Ensure Delivery of Medical Supplies to Civilians in Rebel-Held Areas

9 March 2015

Security Service of Ukraine (SBU)
01034, Kyiv-34, Volodymyrska St., 35
(044) 279-30-40
pressinfo@ssu.gov.ua

Prime Minister Arseniy Yatsenyuk
Cabinet of Ministers of Ukraine
01008, Kyiv, Grushevskogo str., 12/2
press@yatsenyuk.org.ua

Ministry of Health of Ukraine
7 Hrushevskoho str., Kyiv, Ukraine 01601
(044) 226 22 05
moz@moz.gov.ua

Dear Prime Minister Arseniy Yatsenyuk and the SBU,

Human Rights Watch greatly values the dialogue we have with the government of Ukraine, on ensuring compliance with human rights and international humanitarian law in the armed conflict in Donetsk and Lugansk regions. I am writing to draw your attention to concerns we have documented regarding obstacles both in delivery of humanitarian aid, particularly medicines and medical equipment to civilians in rebel-controlled areas, and access for Ukrainian civilians from rebel-controlled area to medical services in government-controlled areas. We documented these obstacles during on the ground research in January and February 2015. I would be grateful for your response to our concerns and a commitment to a prompt resolution of these urgent issues.
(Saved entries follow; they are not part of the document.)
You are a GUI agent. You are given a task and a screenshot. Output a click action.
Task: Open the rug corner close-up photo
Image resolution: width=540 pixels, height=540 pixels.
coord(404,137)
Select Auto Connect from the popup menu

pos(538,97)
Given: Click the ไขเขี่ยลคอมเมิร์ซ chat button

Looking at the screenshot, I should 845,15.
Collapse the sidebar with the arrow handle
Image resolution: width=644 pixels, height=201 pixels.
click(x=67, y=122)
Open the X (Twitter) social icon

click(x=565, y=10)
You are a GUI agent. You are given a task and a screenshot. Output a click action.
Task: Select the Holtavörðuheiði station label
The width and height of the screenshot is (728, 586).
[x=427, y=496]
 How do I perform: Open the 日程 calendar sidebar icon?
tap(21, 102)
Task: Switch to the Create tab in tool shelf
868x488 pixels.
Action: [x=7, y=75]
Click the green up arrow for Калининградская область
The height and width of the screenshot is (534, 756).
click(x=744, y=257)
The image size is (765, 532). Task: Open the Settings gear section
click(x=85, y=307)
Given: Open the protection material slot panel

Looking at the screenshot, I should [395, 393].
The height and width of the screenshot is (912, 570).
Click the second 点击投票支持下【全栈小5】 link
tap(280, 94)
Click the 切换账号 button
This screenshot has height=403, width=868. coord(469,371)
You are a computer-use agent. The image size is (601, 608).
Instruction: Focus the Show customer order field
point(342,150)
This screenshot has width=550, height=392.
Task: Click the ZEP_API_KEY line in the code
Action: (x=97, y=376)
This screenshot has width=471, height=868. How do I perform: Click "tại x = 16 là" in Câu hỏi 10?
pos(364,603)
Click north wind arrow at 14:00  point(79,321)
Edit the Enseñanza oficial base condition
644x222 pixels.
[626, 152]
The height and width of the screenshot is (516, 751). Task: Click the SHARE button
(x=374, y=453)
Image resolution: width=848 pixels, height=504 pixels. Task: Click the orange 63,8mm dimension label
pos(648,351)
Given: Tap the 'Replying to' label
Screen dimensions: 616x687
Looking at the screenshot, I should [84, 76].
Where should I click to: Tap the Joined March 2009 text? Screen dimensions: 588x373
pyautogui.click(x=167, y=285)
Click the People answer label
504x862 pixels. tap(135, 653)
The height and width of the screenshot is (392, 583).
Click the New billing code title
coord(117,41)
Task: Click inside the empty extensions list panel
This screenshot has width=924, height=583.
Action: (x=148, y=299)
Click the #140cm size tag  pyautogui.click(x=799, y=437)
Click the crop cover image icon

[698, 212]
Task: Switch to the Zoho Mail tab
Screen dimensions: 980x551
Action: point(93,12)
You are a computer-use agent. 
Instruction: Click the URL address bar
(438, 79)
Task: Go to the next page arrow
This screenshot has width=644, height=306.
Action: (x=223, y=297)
We are aware that in November 2014 the Ukrainian government discontinued government disbursement of funds for state services and social payments—including pensions, social security payments and salaries and budgets for hospitals—in rebel-controlled areas and that people who wish to access these social benefits are required to travel to government-controlled territories. We note that on February 9, the Kyiv District Court of Appeal partially annulled that government decision, and we would be grateful for information on steps the government is taking to comply with the Court’s judgement.

We are also aware that travel regulations introduced by the Ukrainian government in January 2015 require civilians who need to move between rebel-controlled and government-controlled territories obtain a special pass, issued by a coordination group of the Security Service of Ukraine.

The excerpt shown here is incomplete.